#### To do
Please quote the rows below word for word, starting at the first row and stopping after the line that contains "The image size is (489, 517).". Leave the pictures out.
Content starts
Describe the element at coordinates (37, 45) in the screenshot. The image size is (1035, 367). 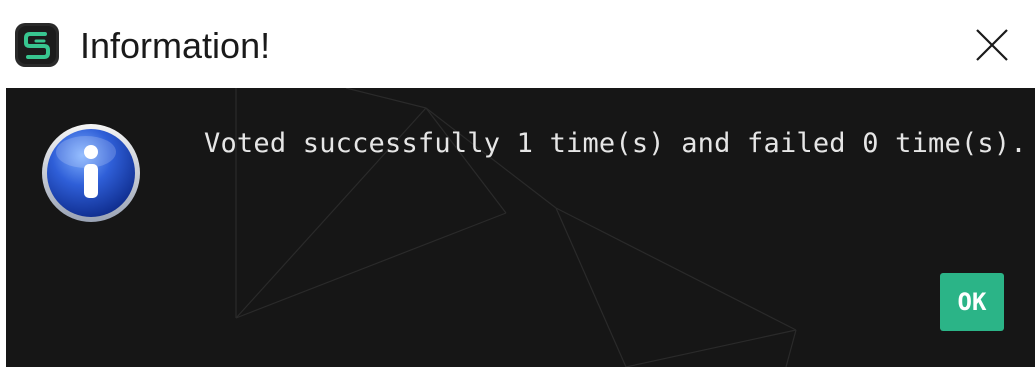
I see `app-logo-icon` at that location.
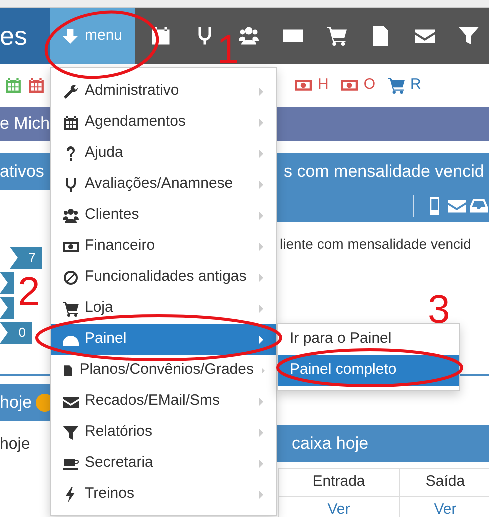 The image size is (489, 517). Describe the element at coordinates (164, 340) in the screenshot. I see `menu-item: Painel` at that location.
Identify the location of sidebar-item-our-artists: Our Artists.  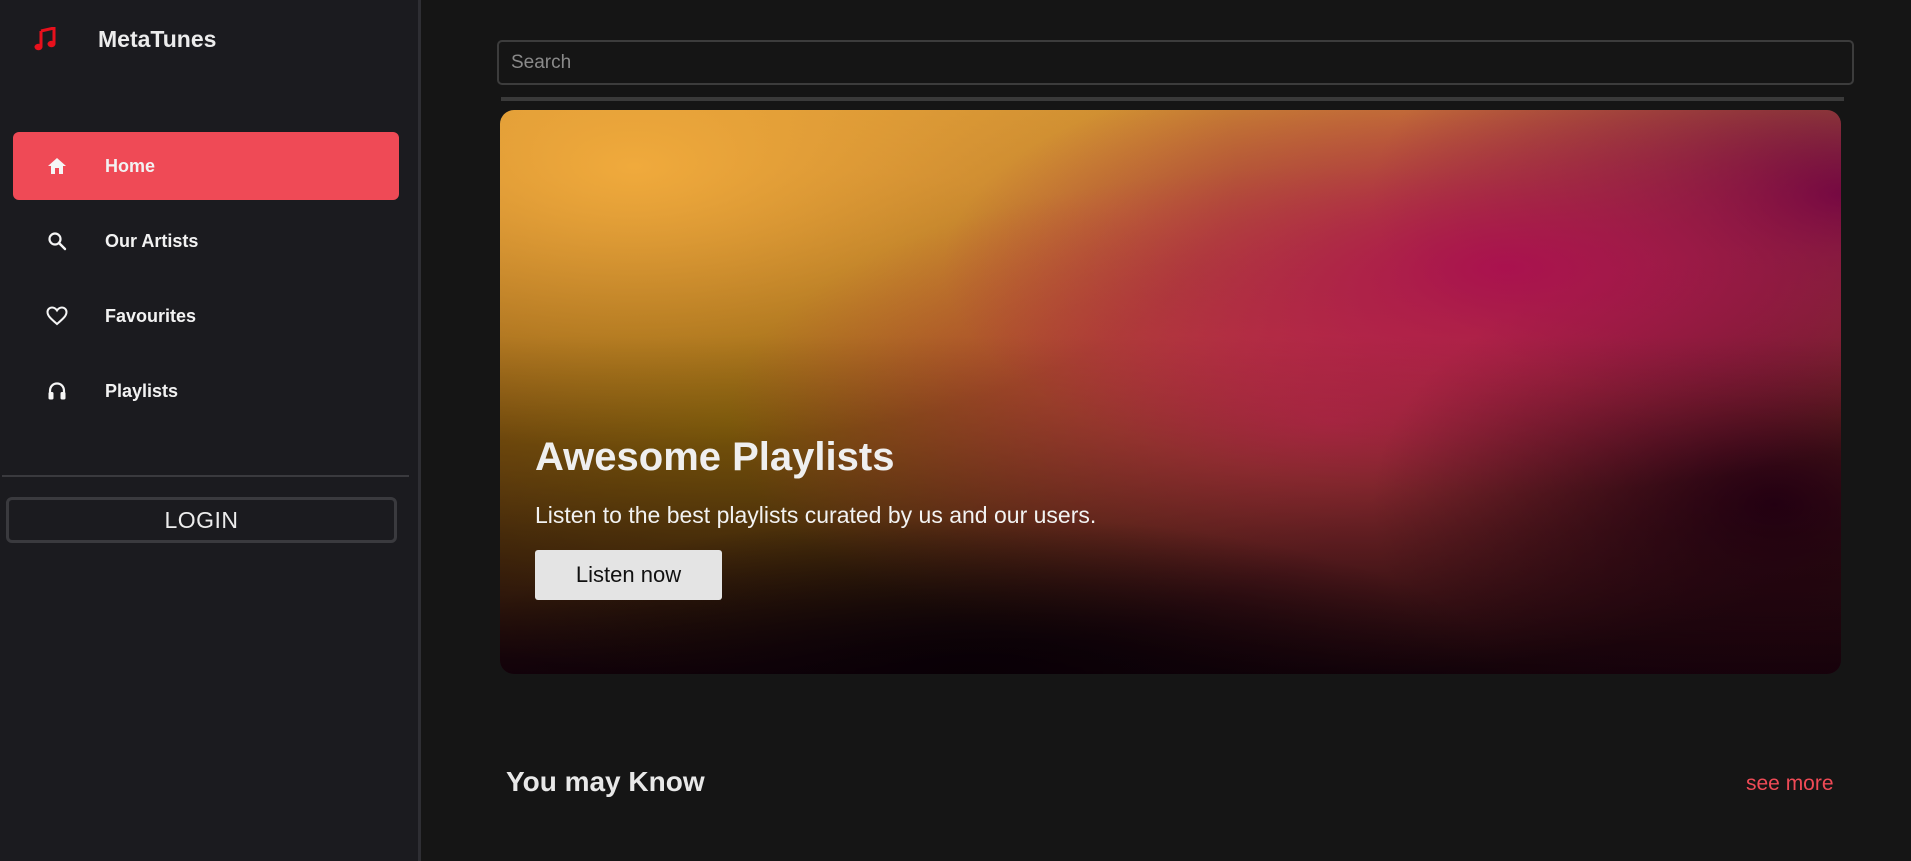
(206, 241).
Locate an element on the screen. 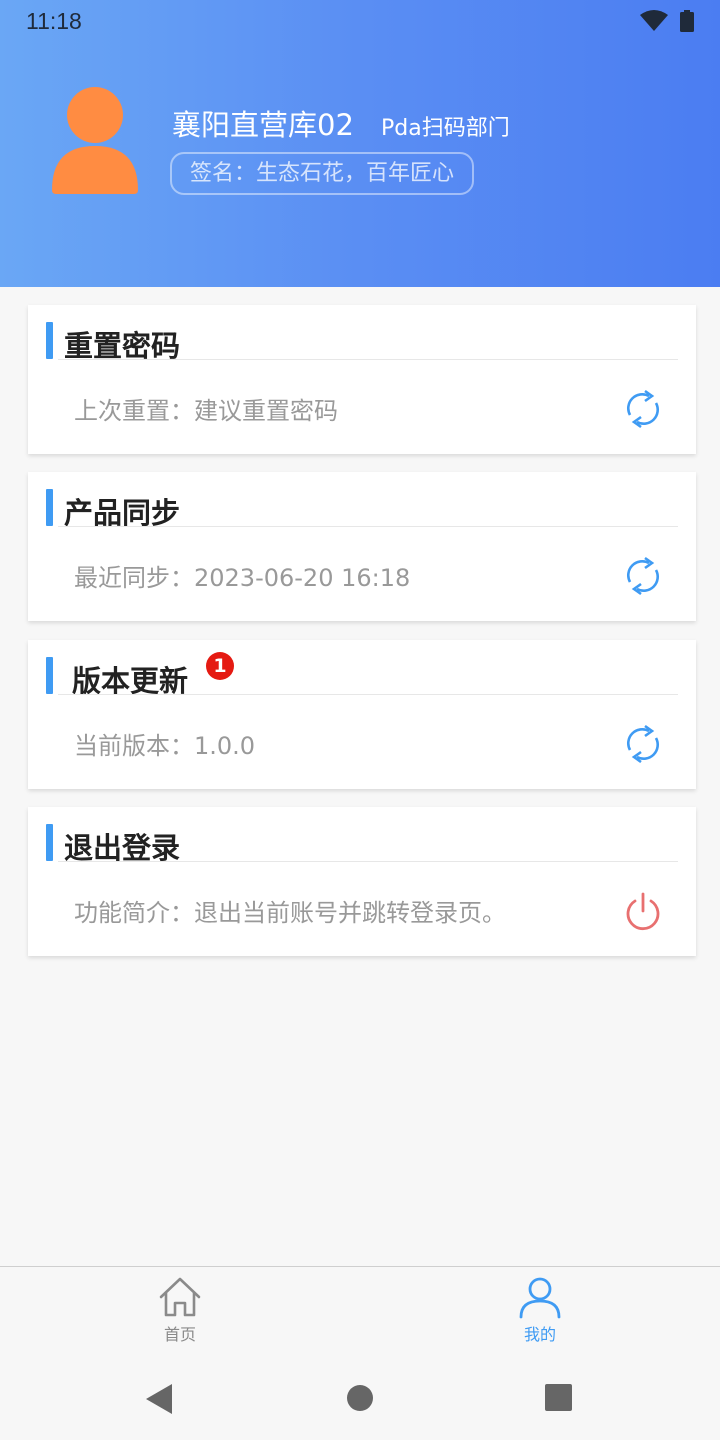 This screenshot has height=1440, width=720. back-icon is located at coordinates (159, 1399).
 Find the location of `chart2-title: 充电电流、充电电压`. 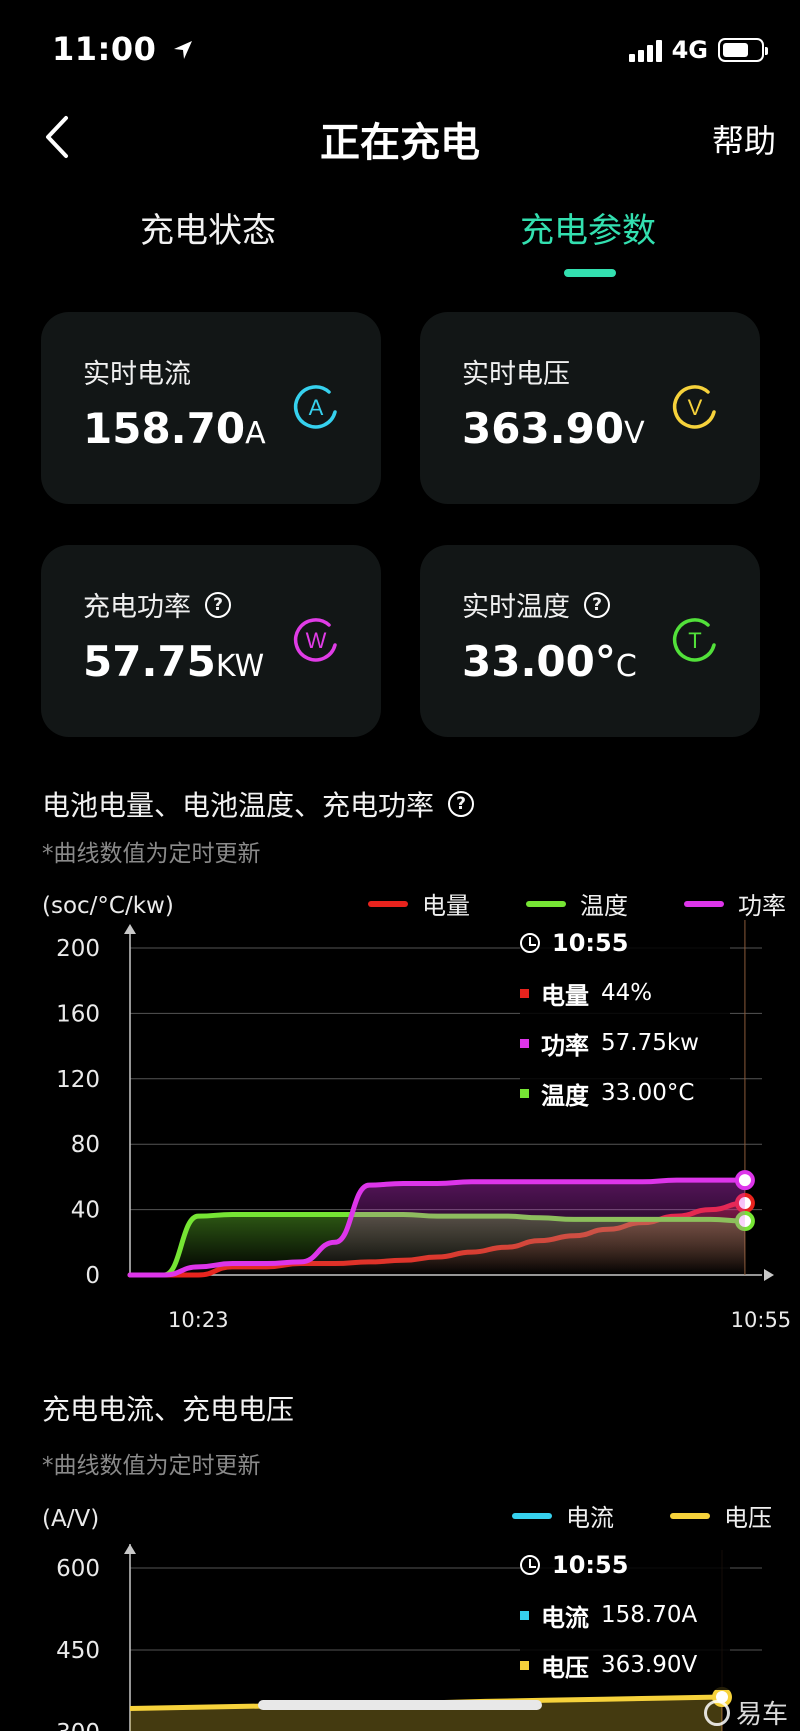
Content ends
#### Solution to this exercise
Describe the element at coordinates (37, 45) in the screenshot. The image size is (1035, 367). 
I see `app-logo-icon` at that location.
 The image size is (489, 517). Describe the element at coordinates (164, 340) in the screenshot. I see `menu-item: Painel` at that location.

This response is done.